Loving whatever skin I'm in is not an easy thing for me. But I try to continue to remind myself that my body can do amazing things and to practice gratitude for this skin I'm in. Reading more about intersectional feminism has played a huge role in shifting my framing and recognizing that #AllBodiesAreGoodBodies. And when I look for the beauty in all those around me, it's easier to see it in myself.
I set out at the beginning of the year to heal my heel and foot pain. The physical changes in my PF have come from lots of hot yoga (ideally four classes minimum a week), rolling out with a Yoga TuneUp or racquetball and getting deep tissue release done using the Lokte Method.
But what I've also realized this year is that the foot pain is a symptom, not just the problem. There's a lot of healing that's needed to happen within my religion (I'm talking to you Horrid month of November).
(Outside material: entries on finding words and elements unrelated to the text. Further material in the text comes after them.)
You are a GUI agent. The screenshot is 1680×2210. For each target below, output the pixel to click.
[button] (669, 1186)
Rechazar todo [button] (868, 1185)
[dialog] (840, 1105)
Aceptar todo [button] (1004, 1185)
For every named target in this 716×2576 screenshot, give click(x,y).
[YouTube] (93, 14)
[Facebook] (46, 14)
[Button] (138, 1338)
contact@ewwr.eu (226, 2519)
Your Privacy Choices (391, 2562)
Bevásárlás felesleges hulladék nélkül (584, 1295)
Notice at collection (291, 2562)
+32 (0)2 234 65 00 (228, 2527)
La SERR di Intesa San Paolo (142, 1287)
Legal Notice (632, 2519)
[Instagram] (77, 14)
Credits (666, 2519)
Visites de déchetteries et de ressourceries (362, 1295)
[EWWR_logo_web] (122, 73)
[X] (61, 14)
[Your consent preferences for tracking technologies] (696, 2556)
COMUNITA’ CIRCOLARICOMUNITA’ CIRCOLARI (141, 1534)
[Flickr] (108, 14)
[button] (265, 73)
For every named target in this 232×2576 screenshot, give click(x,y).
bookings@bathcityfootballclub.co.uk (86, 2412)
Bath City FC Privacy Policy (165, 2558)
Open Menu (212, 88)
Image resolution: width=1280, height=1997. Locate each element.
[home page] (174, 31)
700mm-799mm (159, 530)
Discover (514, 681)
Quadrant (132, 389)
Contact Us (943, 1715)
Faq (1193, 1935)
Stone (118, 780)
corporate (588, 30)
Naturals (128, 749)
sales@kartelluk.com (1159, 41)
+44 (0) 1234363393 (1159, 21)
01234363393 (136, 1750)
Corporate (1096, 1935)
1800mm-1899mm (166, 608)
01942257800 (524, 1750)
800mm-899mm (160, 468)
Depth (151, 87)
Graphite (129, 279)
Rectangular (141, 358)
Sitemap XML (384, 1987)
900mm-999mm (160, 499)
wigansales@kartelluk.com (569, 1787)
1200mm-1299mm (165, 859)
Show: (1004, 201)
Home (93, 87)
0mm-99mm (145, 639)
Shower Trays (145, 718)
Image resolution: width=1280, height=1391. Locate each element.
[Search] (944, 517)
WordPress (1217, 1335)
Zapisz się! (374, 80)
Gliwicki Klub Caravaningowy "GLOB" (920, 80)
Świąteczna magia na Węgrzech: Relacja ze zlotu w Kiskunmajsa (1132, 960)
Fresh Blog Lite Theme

I think belief is something that ebbs and flows -- and while I can't deny a personal connection to God, it's easy for me to see that there is Truth all around.
Healing my relationship with Divinity has been a major player in my year. Sometimes I feel like I'm best off treating the LDS Religion like a LeLeche League or AA meeting where they start with the disclaimer: "Take what works and leave the rest." I recognize that to many of my brothers and sisters in the faith will think I soundlike I'm not staying in "The Ole' Ship Zion"... but I'm a PostModern-Feminist member of the Faith... I'm not really fitting into anyone's paradigm with my belief system -- nor do I aspire to.
The good news is, as my philosophical foundation shifts and moves to something more tolerable and less painful (just letting go of all the cognitive dissonance is a real key), I'm feeling more grounded. And with that comes more healing in my body's foundation -- my feet.
I think part of the healing processes has come with decluttering -- physically and emotionally letting go of things that are no longer of benefit (or as the KonMari method would say "Only hold onto things that bring you joy.") The truth is, there is plenty in the LDS Faith that still brings me joy. And plenty to believe in (plenty to let go of as well -- wink, wink) and that has been the key.
As far as the actual physical stuff, I bought the book "The Life Changing Magic of Tidying Up" after multiple recommendations from friends and it has been a wonderful blueprint to get rid of stuff. More than 30 bags and boxes of "STUFF" has been sent to the Road Home, a friend, the recycle bin or in some cases the trash. What a wonderful feeling!
This one's a little harder. We had signed up for the Ogden Half Marathon last year and it's just two weeks away. While I started the year with some mornings where I couldn't even walk -- I have managed to get in multiple 2-3 mile runs (ok, jogging really) which sounds like nothing when I remind myself before Z was born I used to run 30-40 miles a week. But I guess everyone starts somewhere. I don't think I'll run the 1/2 marathon -- it's now only a week and a half out, and although it's more than likely I'll finish, I still need a couple of recovery days just for the shorter runs. I'd like to take it slow and start up again when I'm a little more on the up-and-up. But it's progress.
And 2016 is all about the journey -- not the destination.